** Opening EXTRACT PROVIDED block **

No PPE for Drivers, But Co. Requires Masks for Anyone Entering its Corporate Office
With over 200 public transit worker deaths across the country from COVID-19, and hundreds more who have fallen ill, there’s no question the deadly pandemic has wreaked havoc on front line workers in the bus industry. Yet despite the evidence, some employers are failing to protect workers – with protective draping, PPE, or even rules limiting a driver’s ability to enforce passengers to wear masks.
Keolis Transit America, a national company which operates the bus system for Foothill Transit in Los Angeles County, not only is putting its drivers in harm’s way, but actually fired an immunocompromised driver last week after she refused to allow a mask-less passenger to board her bus.
“I’m still under a doctor’s care,” said Kessel Davis, who just returned to work in May following breast cancer surgery. “I have to be really careful for my health.” Kessel, who had worked for the agency for the past three years, said the company told her, “We don’t pay you to enforce the rules, just drive the bus.”
“I don’t sleep at night since I was fired,” she said. “They’re asking us to risk our lives to drive passengers.”
In a memo sent to drivers last week, Keolis reinforced that message, directing drivers to allow passengers without face masks to board buses, despite state law:
“This memorandum is to remind all of our employees that everybody in Los Angeles County must use a face covering when in public or around people from other households. However, the enforcement of this mandate is not the driver’s responsibility. Foothill Transit has directed both contractors that ‘we will not deny service to customers without a face covering’ or not wearing the face covering correctly.”
The company fired driver Kessel Davis after she called dispatch about the problem passenger who refused to put on his mark before boarding her bus. Kessel said she took the action to protect herself and everyone on her bus.
Kessel says that very few of the busses in her yard — maybe 10 out of the 200 buses — have partitions separating drivers from the passengers. She did note that while buses have been outfitted with chains to separate drivers from passengers, oftentimes passengers simply bypass the chains.
Of the 250 drivers in her yard, she believes that at least four of them and one manager have contracted COVID-19. Incredibly, the company still refuses to provide proper PPE to drivers, leaving them to buy their own masks.
Secretary-Treasurer, Eric Tate, of Teamsters Local 848, which represents Davis and other drivers, says that Keolis is behaving recklessly and hypocritically. “Keolis won’t even allow anyone to come into their headquarters with a mask; but they’re asking our bus drivers to pick up belligerent passengers who aren’t cooperating.”
He notes that many passengers still stand too close to drivers, sometimes coughing on them, all while not wearing masks. “The company isn’t backing up our drivers. It’s doing the opposite: telling them that they cannot refuse to pick up a passenger who isn’t wearing a mask. They’re asking us to put our members at risk because of these unfair policies.”
Local 848 has had its struggles with COVID-19. “I have more than 30 members who have contracted the disease – a few so seriously that they may never be able to driver again. At least one member in the Local has died, which was a bus driver. Other locals in the area have also lost drivers to COVID, so there is reason for us to be alarmed.”
The local is grieving the termination.
The disputes with Keolis are gaining momentum outside California as well. In nearby Nevada, the Teamsters are suing the company for failing to abide by the governor’s face mask mandate.
Gary Watson, President of Teamsters Local 533 in Reno, NV, says, “Our patience [with Keolis] evaporated when we learned that a passenger was refused boarding because his pants were down but maskless passengers were allowed on the bus.”

** Closing EXTRACT PROVIDED block **
** Opening INFORMATION block **

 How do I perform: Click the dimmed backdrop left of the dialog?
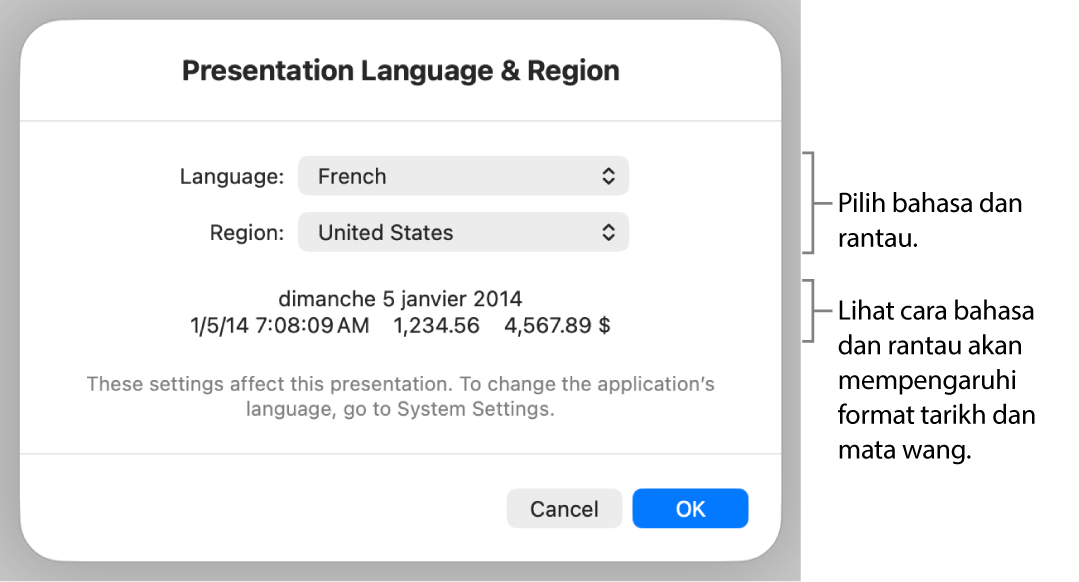[9, 300]
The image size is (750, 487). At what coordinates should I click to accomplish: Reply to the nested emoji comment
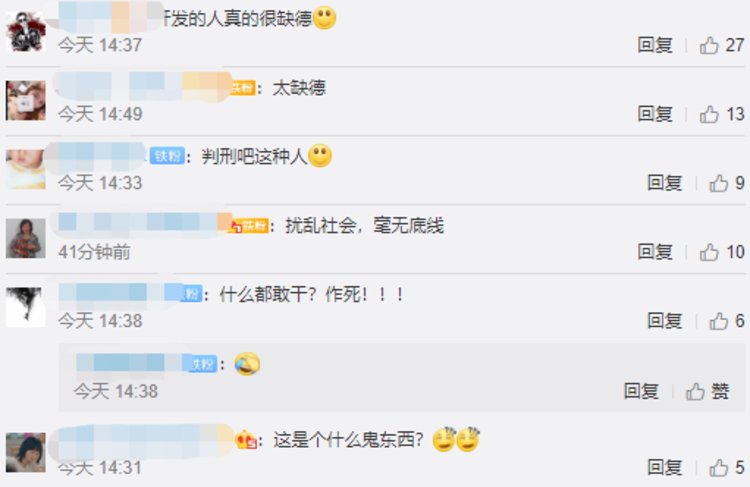[641, 392]
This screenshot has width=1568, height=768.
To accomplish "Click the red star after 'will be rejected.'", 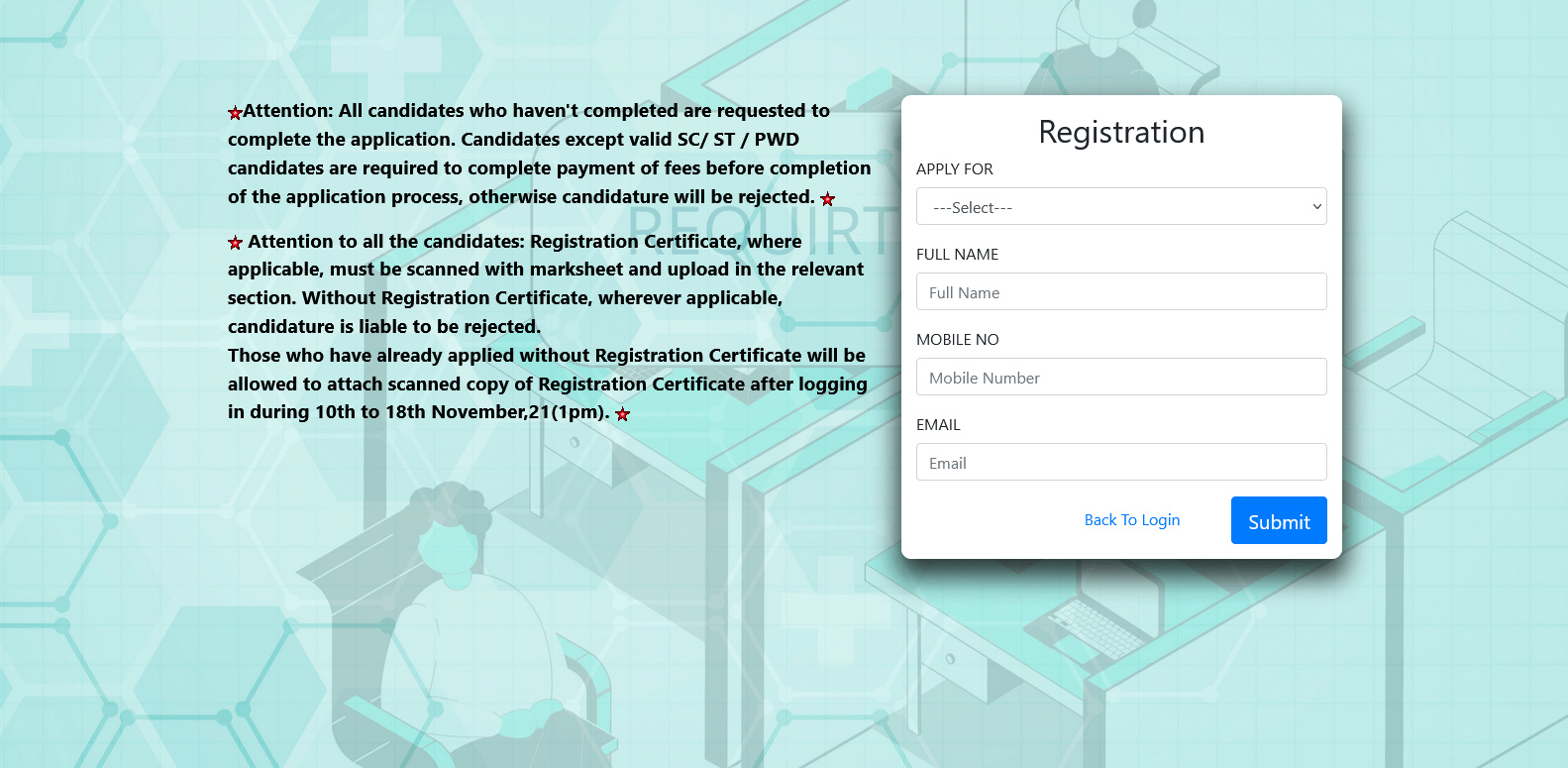I will pyautogui.click(x=828, y=199).

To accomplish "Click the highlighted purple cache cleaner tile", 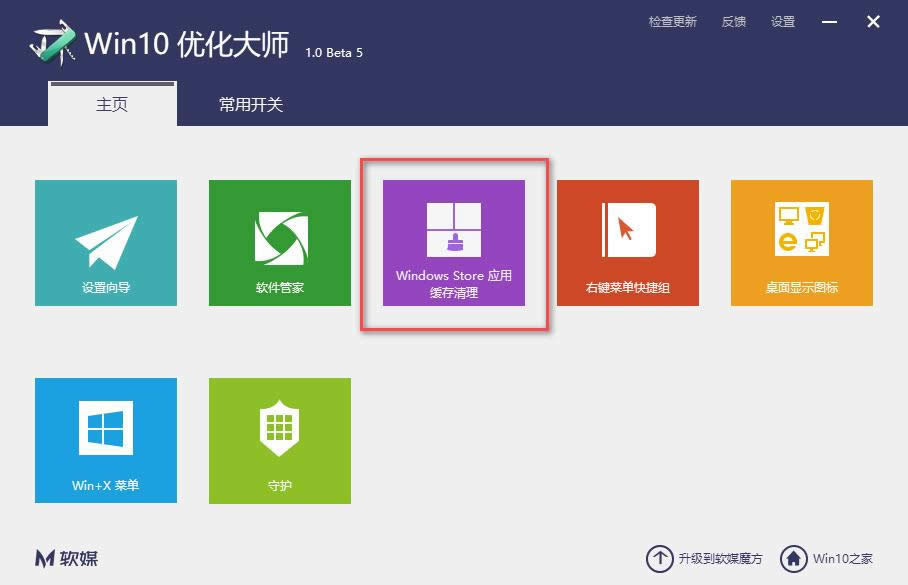I will coord(453,242).
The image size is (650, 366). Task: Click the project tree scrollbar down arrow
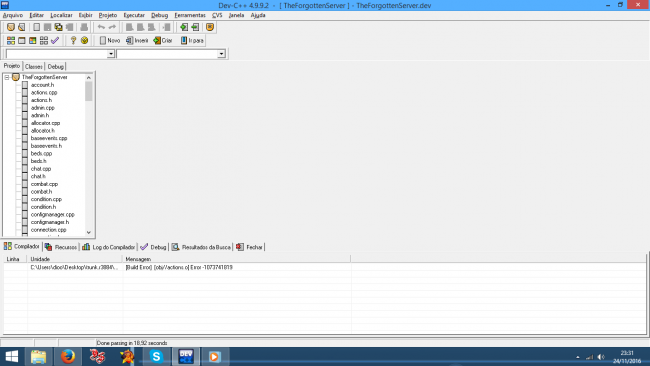89,233
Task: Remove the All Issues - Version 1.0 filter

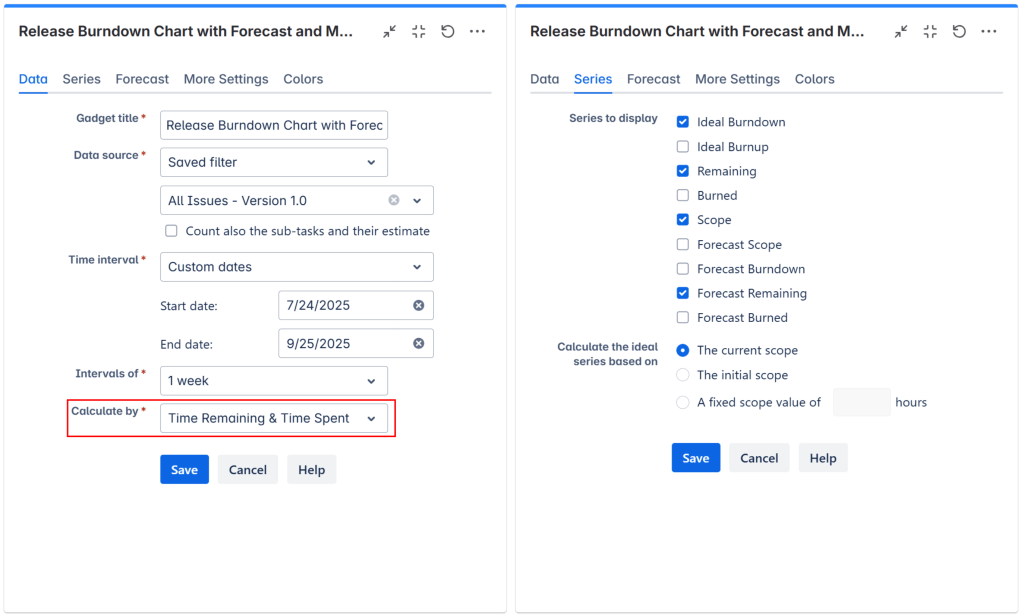Action: [x=394, y=200]
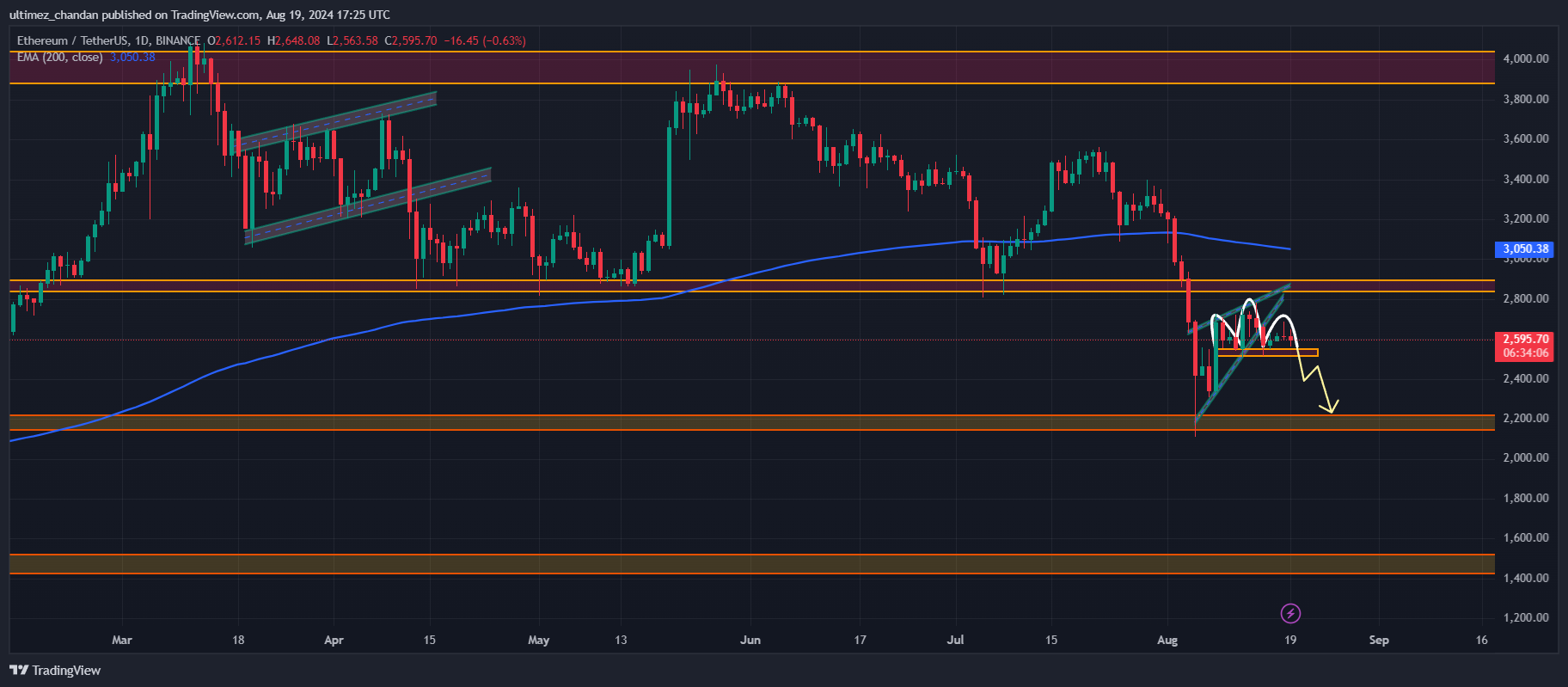The width and height of the screenshot is (1568, 687).
Task: Click the Jun label on time axis
Action: (750, 640)
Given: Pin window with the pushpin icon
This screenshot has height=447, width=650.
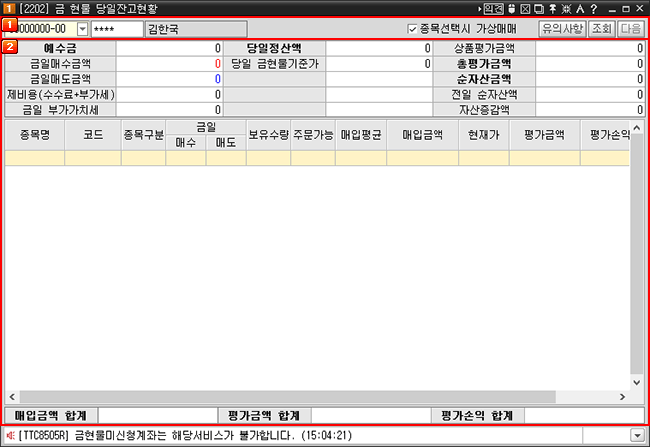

** Closing INFORMATION block **

QUESTIONS ON THE MATERIAL:
• A. Answer these questions using the article on Keolis bus drivers:
(i) How many years had Kessel Davis worked for the agency?
(ii) About how many of the 200 buses in her yard have partitions separating drivers from passengers?
(iii) In which city is Teamsters Local 533 based?
• B. Retype the part of the article on Keolis bus drivers between "He notes that" and "grieving the termination.", inclusive.

ANSWER LIST:
• A.
(i) Three years.
(ii) Maybe 10.
(iii) Reno, Nevada.

• B.
He notes that many passengers still stand too close to drivers, sometimes coughing on them, all while not wearing masks. “The company isn’t backing up our drivers. It’s doing the opposite: telling them that they cannot refuse to pick up a passenger who isn’t wearing a mask. They’re asking us to put our members at risk because of these unfair policies.”
Local 848 has had its struggles with COVID-19. “I have more than 30 members who have contracted the disease – a few so seriously that they may never be able to driver again. At least one member in the Local has died, which was a bus driver. Other locals in the area have also lost drivers to COVID, so there is reason for us to be alarmed.”
The local is grieving the termination.